» Tâches écrites
#1 Reproduisez sans rien modifier, dans le texte sur l'interdiction d'immigration visant les homosexuels, le passage qui s'ouvre sur les mots contenant « Des hauts fonctionnaires » et se clôt sur « outre à la loi. ».
#2 Relevez, dans l'ordre, tous les verbes conjugués à l'imparfait de l'indicatif (formes simples uniquement, sans les temps composés) dans le texte sur l'interdiction d'immigration visant les homosexuels.
#3 Poursuivez le texte sur l'interdiction d'immigration visant les homosexuels au Canada à partir de sa dernière phrase.

» Segment du texte

■ ■ ■ ■ ■ ■ ■

Des hauts fonctionnaires du ministère ont indiqué que lorsque l’homosexualité était le seul motif d’interdiction d’une personne, un permis ministériel pouvait être envisagé.[33] Il semble qu’avant même la levée officielle de l’interdiction, le ministère ait établi une voie d’admission pour les personnes dont la candidature avait été rejetée en raison de leur orientation sexuelle ou de leur identité de genre. Toutefois, il convient de noter que les autorisations ministérielles n’étaient guère une certitude et qu’il fallait généralement s’attendre à ce qu’une indication exceptionnelle justifie que l’on passe outre à la loi.

Alors que le ministère s’éloignait de l’interdiction des homosexuels dans la pratique, on constatait une résistance substantielle. Un échange entre deux très hauts fonctionnaires de la Direction de l’immigration (l’un chargé des admissions, l’autre des opérations au Canada) met en évidence l’opposition au « désir du [ministre] adjoint de supprimer la section 5(e) des catégories interdites sans maintenir une certaine protection pour les Canadiens contre les agresseurs d’enfants étrangers ».[34] Le chef des admissions poursuit en soulignant qu’après plusieurs années d’absence quasi-totale de cas d’expulsion d’homosexuels, plusieurs cas très médiatisés d’immigrants ou de demandeurs pédophiles sont survenus en 1974, ce qui laisse entendre que le débat public sur l’affaiblissement de l’interdiction invitait une catégorie indésirable à entrer dans le pays.

■ ■ ■ ■ ■ ■ ■

» Extrait source
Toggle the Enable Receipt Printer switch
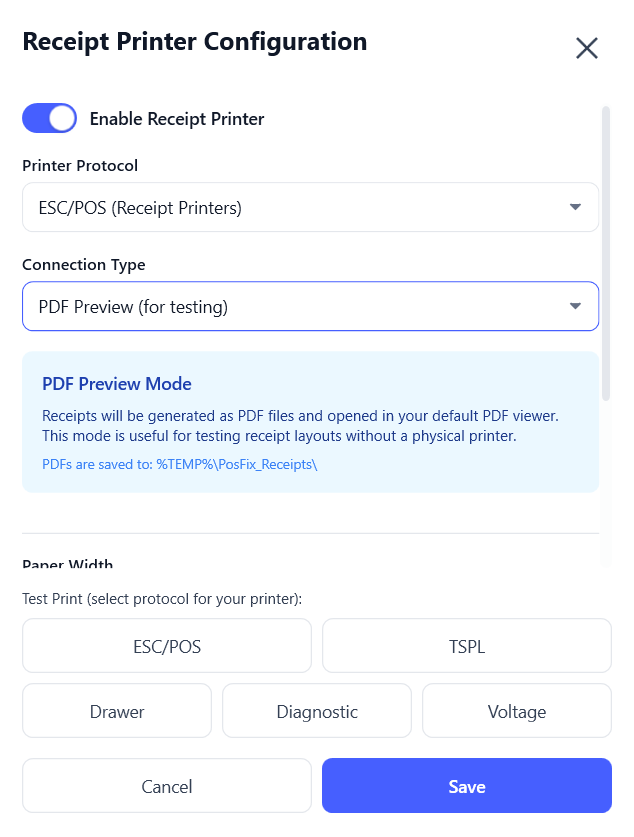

■ ■ ■ ■ ■ ■ ■

» Les réponses
#1
Des hauts fonctionnaires du ministère ont indiqué que lorsque l’homosexualité était le seul motif d’interdiction d’une personne, un permis ministériel pouvait être envisagé.[33] Il semble qu’avant même la levée officielle de l’interdiction, le ministère ait établi une voie d’admission pour les personnes dont la candidature avait été rejetée en raison de leur orientation sexuelle ou de leur identité de genre. Toutefois, il convient de noter que les autorisations ministérielles n’étaient guère une certitude et qu’il fallait généralement s’attendre à ce qu’une indication exceptionnelle justifie que l’on passe outre à la loi.

#2 était, pouvait, étaient, fallait, s'éloignait, constatait, invitait

#3
La solution recommandée était de supposer que « l’homosexuel normal (pardonnez le mot) qui demande à être admis au Canada ne serait pas découvert et ne serait pas interrogé dans ce domaine ».[35] En termes d’immigration, cette solution n’en est pas une : une personne homosexuelle pouvait toujours être refusée à l’examen et pouvait être expulsée plus tard pour fausse déclaration si son orientation sexuelle devenait connue. Les hauts fonctionnaires de l’immigration connaissaient bien ces détails et auraient compris que leur solution s’inscrivait dans la longue tradition canadienne de critères d’admissibilité codés et obscurs. Cette « solution » aurait conservé un langage qui pourrait être utilisé pour exclure au besoin, tandis que le ministère pourrait mettre en avant des pratiques plus ouvertes s’il était critiqué.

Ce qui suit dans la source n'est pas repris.